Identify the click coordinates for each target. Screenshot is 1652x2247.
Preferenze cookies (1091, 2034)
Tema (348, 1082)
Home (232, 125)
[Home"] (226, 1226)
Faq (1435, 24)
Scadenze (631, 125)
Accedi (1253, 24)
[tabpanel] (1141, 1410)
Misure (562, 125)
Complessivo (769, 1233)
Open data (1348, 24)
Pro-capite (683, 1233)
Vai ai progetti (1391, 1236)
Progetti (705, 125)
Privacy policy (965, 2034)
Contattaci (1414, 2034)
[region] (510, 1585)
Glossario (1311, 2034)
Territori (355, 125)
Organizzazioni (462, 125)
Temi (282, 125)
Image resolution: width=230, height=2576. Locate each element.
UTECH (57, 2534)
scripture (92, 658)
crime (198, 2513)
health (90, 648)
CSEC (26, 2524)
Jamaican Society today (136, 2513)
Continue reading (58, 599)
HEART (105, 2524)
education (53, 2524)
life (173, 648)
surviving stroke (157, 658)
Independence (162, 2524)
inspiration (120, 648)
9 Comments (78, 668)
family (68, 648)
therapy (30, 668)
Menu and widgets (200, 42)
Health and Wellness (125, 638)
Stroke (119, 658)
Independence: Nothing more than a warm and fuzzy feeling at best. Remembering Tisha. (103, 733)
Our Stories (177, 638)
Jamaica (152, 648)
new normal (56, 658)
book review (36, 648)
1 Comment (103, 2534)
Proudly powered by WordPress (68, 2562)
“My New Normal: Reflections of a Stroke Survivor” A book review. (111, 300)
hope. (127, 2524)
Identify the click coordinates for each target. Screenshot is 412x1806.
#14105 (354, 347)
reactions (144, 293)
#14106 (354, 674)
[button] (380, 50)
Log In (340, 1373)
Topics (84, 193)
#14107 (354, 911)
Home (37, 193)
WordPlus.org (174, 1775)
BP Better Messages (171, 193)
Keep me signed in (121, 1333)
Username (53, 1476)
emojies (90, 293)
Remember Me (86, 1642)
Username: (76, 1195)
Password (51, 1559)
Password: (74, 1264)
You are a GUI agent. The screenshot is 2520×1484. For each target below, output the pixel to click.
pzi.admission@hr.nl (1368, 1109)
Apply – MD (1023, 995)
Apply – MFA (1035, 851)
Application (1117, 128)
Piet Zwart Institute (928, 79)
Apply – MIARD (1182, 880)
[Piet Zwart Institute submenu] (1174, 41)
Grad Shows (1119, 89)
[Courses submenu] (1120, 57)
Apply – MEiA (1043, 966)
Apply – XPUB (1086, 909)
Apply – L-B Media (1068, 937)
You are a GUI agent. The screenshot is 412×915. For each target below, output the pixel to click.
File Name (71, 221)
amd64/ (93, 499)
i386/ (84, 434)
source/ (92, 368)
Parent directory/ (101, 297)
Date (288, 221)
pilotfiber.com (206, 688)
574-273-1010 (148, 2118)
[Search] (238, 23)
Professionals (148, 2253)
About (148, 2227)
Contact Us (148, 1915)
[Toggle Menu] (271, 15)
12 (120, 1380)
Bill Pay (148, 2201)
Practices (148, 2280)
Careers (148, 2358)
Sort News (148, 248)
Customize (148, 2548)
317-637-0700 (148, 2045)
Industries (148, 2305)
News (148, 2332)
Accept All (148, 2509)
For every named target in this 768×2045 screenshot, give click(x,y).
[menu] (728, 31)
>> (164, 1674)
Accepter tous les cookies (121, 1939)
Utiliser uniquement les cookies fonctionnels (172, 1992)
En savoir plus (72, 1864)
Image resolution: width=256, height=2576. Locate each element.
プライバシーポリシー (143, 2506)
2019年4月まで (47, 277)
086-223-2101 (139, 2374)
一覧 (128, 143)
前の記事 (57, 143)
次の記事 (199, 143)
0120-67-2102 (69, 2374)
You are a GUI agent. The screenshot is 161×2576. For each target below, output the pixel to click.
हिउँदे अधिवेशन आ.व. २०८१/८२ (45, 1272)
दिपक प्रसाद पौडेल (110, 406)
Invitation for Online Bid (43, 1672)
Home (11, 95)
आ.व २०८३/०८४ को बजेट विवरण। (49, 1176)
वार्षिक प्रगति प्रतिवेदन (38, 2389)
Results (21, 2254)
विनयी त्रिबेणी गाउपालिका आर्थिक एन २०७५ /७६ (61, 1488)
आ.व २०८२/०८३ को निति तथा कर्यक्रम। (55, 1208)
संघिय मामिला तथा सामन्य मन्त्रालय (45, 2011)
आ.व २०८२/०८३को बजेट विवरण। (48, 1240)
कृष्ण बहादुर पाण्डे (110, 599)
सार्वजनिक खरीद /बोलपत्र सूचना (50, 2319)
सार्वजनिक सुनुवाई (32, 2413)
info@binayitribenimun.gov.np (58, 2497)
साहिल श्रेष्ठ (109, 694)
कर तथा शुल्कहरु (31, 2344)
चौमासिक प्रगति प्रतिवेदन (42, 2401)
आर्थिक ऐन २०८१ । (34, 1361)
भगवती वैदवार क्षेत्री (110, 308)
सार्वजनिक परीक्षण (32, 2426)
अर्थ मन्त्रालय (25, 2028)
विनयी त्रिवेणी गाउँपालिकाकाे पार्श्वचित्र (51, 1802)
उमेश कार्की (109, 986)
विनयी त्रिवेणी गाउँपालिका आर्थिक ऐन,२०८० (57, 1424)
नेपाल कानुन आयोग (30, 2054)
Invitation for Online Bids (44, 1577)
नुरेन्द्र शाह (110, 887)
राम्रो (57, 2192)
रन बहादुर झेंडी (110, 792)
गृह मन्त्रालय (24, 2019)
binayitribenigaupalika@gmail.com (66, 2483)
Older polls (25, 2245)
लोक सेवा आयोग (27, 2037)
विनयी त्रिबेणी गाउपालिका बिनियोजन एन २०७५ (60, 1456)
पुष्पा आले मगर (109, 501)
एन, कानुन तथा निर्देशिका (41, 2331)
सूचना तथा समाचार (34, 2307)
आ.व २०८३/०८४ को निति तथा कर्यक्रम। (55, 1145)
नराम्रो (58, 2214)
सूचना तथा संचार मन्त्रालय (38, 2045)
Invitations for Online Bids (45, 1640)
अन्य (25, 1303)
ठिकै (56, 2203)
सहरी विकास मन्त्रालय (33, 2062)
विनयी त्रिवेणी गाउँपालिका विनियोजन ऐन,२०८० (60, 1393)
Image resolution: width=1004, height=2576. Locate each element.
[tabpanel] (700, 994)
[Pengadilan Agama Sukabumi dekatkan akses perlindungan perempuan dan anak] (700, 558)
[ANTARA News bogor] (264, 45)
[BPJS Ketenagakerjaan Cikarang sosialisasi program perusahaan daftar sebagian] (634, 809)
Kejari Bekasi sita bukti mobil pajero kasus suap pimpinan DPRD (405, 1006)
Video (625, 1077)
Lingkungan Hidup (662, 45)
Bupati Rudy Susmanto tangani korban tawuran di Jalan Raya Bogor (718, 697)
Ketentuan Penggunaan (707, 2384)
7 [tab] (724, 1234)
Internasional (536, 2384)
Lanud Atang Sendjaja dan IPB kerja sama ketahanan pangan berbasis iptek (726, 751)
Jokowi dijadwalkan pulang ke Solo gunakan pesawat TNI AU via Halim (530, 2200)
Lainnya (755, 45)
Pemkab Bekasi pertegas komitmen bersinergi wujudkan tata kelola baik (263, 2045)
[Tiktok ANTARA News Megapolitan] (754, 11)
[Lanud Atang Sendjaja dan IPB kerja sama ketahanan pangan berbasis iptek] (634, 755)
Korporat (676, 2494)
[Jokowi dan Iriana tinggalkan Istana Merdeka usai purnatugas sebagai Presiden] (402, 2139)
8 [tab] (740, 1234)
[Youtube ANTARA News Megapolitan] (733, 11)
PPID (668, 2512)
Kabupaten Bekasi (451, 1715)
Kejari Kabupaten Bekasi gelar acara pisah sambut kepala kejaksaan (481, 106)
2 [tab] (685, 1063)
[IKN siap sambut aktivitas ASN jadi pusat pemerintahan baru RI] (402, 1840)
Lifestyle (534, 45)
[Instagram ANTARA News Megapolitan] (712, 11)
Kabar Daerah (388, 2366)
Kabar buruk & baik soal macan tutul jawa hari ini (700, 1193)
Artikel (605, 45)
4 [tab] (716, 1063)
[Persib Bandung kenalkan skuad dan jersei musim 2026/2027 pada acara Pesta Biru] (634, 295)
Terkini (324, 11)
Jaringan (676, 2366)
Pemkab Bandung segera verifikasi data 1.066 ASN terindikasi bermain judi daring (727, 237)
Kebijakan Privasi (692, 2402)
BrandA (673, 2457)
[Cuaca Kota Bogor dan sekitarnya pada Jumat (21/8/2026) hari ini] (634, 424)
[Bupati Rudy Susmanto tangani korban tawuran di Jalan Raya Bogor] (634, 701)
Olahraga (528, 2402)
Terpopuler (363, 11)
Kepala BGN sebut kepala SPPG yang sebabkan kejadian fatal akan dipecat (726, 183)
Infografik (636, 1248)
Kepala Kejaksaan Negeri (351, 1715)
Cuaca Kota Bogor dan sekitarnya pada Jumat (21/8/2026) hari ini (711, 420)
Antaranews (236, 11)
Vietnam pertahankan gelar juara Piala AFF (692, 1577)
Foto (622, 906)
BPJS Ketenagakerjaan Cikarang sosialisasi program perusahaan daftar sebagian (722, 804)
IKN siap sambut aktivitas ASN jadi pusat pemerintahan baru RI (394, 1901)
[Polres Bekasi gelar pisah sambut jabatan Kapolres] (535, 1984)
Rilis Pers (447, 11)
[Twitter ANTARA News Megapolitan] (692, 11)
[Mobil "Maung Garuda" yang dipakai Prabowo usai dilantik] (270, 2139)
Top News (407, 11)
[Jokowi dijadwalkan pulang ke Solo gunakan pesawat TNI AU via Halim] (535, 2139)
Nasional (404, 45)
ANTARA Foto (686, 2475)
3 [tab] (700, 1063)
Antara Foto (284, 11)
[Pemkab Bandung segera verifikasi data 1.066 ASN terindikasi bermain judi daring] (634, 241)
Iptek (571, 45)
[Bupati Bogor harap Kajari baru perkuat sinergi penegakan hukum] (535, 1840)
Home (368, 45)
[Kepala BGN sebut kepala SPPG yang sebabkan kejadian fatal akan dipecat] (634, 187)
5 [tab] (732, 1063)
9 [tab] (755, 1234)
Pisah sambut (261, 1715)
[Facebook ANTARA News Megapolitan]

**REQUIREMENT**
Using the listing above, copy exactly the line that contains "You are a GUI agent. The screenshot is 161×2576.", the line that contains "लोक सेवा आयोग (27, 2037)", and each line that falls between them.

**ANSWER BOX**
You are a GUI agent. The screenshot is 161×2576. For each target below, output the pixel to click.
हिउँदे अधिवेशन आ.व. २०८१/८२ (45, 1272)
दिपक प्रसाद पौडेल (110, 406)
Invitation for Online Bid (43, 1672)
Home (11, 95)
आ.व २०८३/०८४ को बजेट विवरण। (49, 1176)
वार्षिक प्रगति प्रतिवेदन (38, 2389)
Results (21, 2254)
विनयी त्रिबेणी गाउपालिका आर्थिक एन २०७५ /७६ (61, 1488)
आ.व २०८२/०८३ को निति तथा कर्यक्रम। (55, 1208)
संघिय मामिला तथा सामन्य मन्त्रालय (45, 2011)
आ.व २०८२/०८३को बजेट विवरण। (48, 1240)
कृष्ण बहादुर पाण्डे (110, 599)
सार्वजनिक खरीद /बोलपत्र सूचना (50, 2319)
सार्वजनिक सुनुवाई (32, 2413)
info@binayitribenimun.gov.np (58, 2497)
साहिल श्रेष्ठ (109, 694)
कर तथा शुल्कहरु (31, 2344)
चौमासिक प्रगति प्रतिवेदन (42, 2401)
आर्थिक ऐन २०८१ । (34, 1361)
भगवती वैदवार क्षेत्री (110, 308)
सार्वजनिक परीक्षण (32, 2426)
अर्थ मन्त्रालय (25, 2028)
विनयी त्रिवेणी गाउँपालिकाकाे पार्श्वचित्र (51, 1802)
उमेश कार्की (109, 986)
विनयी त्रिवेणी गाउँपालिका आर्थिक ऐन,२०८० (57, 1424)
नेपाल कानुन आयोग (30, 2054)
Invitation for Online Bids (44, 1577)
नुरेन्द्र शाह (110, 887)
राम्रो (57, 2192)
रन बहादुर झेंडी (110, 792)
गृह मन्त्रालय (24, 2019)
binayitribenigaupalika@gmail.com (66, 2483)
Older polls (25, 2245)
लोक सेवा आयोग (27, 2037)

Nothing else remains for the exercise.